┏━━

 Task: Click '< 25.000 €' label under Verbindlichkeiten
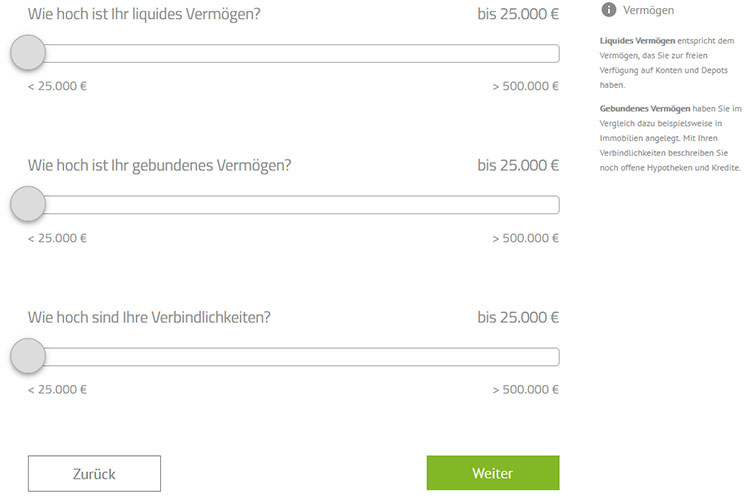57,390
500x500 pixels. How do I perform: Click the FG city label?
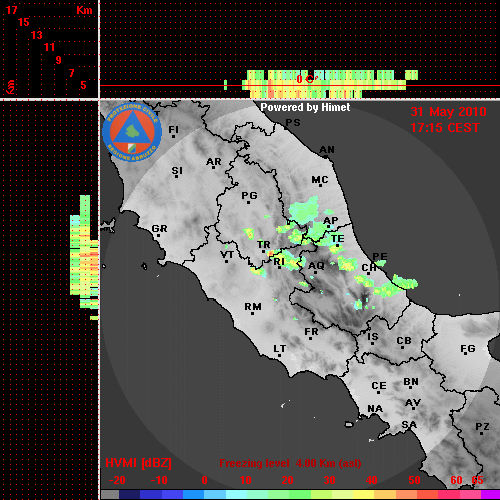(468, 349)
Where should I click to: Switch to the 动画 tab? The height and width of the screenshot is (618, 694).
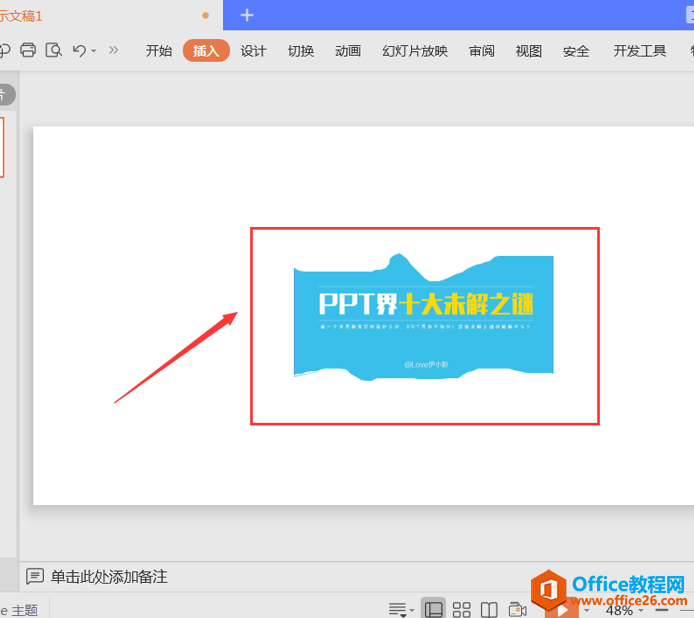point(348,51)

┗━━

## WORK INSTRUCTION
Repeat the records verbatim, excluding pictures.

## ANSWER BOX
 Task: Click '< 25.000 €' label under Verbindlichkeiten
57,390
500x500 pixels. How do I perform: Click the FG city label?
(468, 349)
Where should I click to: Switch to the 动画 tab? The height and width of the screenshot is (618, 694).
point(348,51)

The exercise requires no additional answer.